September 17 – The Falcons beat the Canadiens, 1-0, on the strength of two first-inning singles and don’t ever get another base hit again. LF/RF Barend Kok (.286, 13 HR, 62 RBI) plates OF Nate Nelson (.249, 21 HR, 70 RBI) for the game’s only run.
September 18 – SAL SP Josh Weeks (11-10, 3.78 ERA) allows only three hits to the Buffaloes and strikes out ten in a 7-0, complete game shutout.
September 18 – The Crusaders’ SP Mike Rutkowski (12-9, 3.27 ERA) 3-hits the Condors in a 5-0 shutout, whiffing seven.
September 19 – The Condors rout the Crusaders, 10-1, to seal the Southern Division of the Continental League. It bill be their 11th postseason appearance, and the second consecutive.
September 19 – WAS SP Matt Reimann (6-2, 3.32 ERA, 1 SV) throws a 3-hit shutout against the Scorpions in a spot start. The 27-year-old lefty has appeared in 55 games for the Capitals this year, all but four in relief.
September 19 – CHA INF Raul Mendez (.331, 4 HR, 21 RBI) figures to miss nine months with a broken kneecap.
September 22 – IND 1B Jon Gonzalez (.296, 21 HR, 72 RBI) is out for the year with torn thumb ligaments.
September 22 – LAP MR Chris Cooper (3-1, 3.16 ERA, 3 SV) ends the Pacifics’ game against the Scorpions a 3-2 loss, balking with Antonio Alvarez on third base in the bottom of the ninth to award the runner a free trip to home plate.
September 23 – SAL SP Josh Weeks (12-10, 3.61 ERA) twirls his second shutout of the week, a 4-hitter over the Gold Sox that the Wolves win 5-0.

Complaints and stuff

Well, there was a CL North team spot on this week, and … it was not us. The pitching continued to suck, the offense continued to suck.

Everything sucked. Everything sucks.

Yeah, well, there is always next year. Once more. After 2030 things will probably turn bleak for a while.

No, thanks, Maud, I don’t want a coffee. – No, I don’t want a tea, either. – No, I am not in the mood for Snakes and Ladders, either. I just want to stand here at the window and wait until the sun sets and veils our fantastic shame in darkness.

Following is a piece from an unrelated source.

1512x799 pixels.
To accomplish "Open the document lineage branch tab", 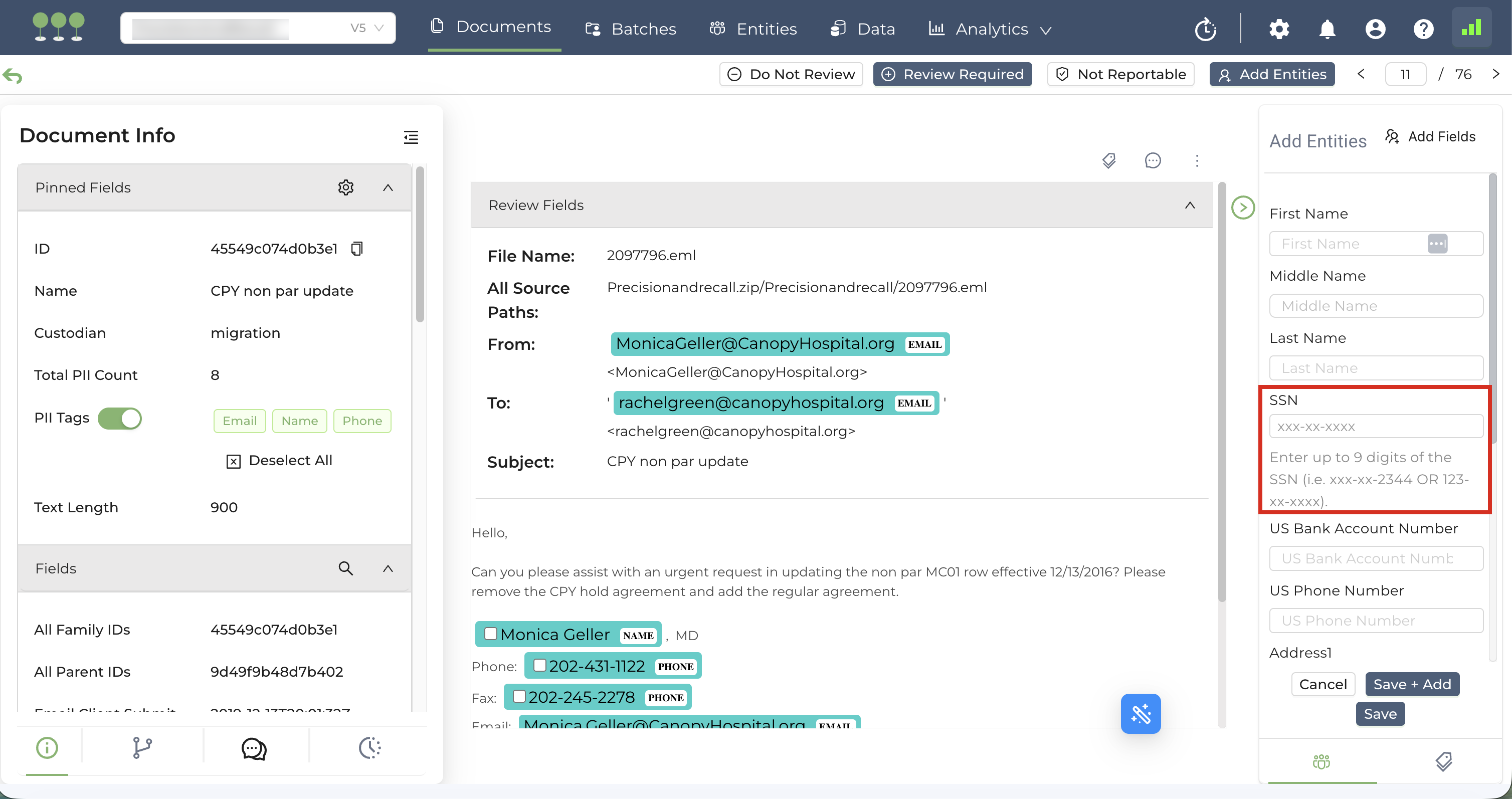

Fun Fact: Only the Aces, Buffaloes, and Scorpions remain as teams to never have one of theirs throw a no-hitter.

All of them have been on the receiving end several times though; there were two no-hitters against the Buffaloes, including both a perfect game (CIN Juan Garcia, 2008) and Greg Gannon’s no-hitter last month; three against the Scorpions; and five against the Aces. The Raccoons were never involved in any of these.